ANCHE IN GRECIA FARI PUNTATI SU NPE – Come in Italia e in Spagna, anche in Grecia il problema principale delle banche resta l’esposizione ai crediti deteriorati (Npe, non performing exposures). Così è ritenuta importante la cartolarizzazione da 1,3 miliardi di euro che Attica Bank sta organizzando assieme ad Aldridge Edc Speciality Finance, società d’investimento specializzata in asset “distressed”.

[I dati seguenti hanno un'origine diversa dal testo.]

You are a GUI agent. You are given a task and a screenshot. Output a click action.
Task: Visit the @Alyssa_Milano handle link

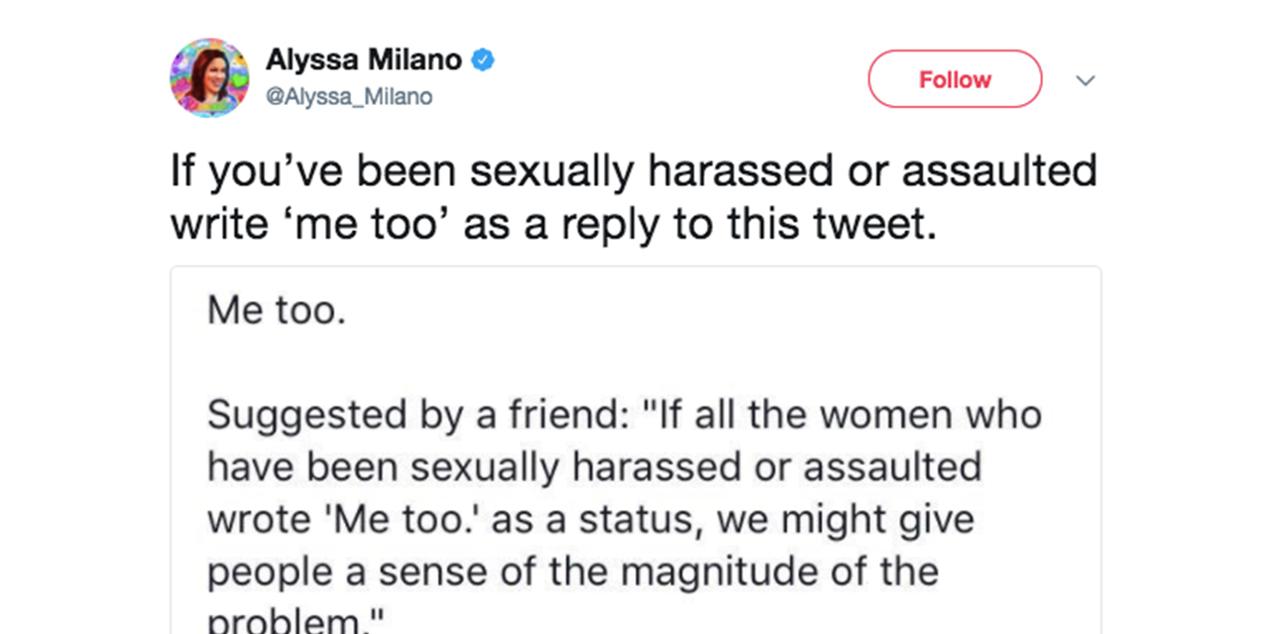(348, 97)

ATTICA CARTOLARIZZA 1,3 MILIARDI DI NPE – Con l’operazione l’istituto di Atene dovrebbe dimezzare i propri Npe riducendo anche la sua carenza di capitali. A fine 201t6 gli Npe delle quattro maggiori banche greche National Bank of Greece, Piraeus Bank, Alpha Bank e Eurobank Ergasias, erano pari a 106,3 miliardi di euro, appena l’1,2% in meno rispetto alla fine del terzo trimestre, e pesavano per il 44,8% del credito totale. Nei primi tre mesi dell’anno le Npe sono cresciute di altri 75,2 miliardi, più dei 74,7 miliardi fissati come obiettivo, complice le incertezze legate alle infinite negoziazioni in corso tra la Grecia e la “troika” Ue-Bce-Fmi.

OPERAZIONE HA FATTO RADDOPPIARE QUOTAZIONI – Attica Bank da parte sua con 2,4 miliardi di Npe aveva a fine 2016 una dei peggiori rapporti tra Npe e crediti totali (il 61,8%) e in una simulazione condotta dalla banca nazionale greca aveva evidenziato una carenza di capitali per 70 milioni. Dopo la cartolarizzazione il rapporto Npe/crediti totali di Attica Bank calerà al 39,5% mentre i soli Npl caleranno dal 50% al 33% e il Tier 1 capital dovrebbe risalire dal 14,8% al 17%. Così sul listino di Atene i titoli di Attica Bank sono tornati a salire  raggiungendo i 10,5 centesimi per azione, quasi il doppio rispetto a inizio maggio, quando l’operazione di cartolarizzazione è stata annunciatao.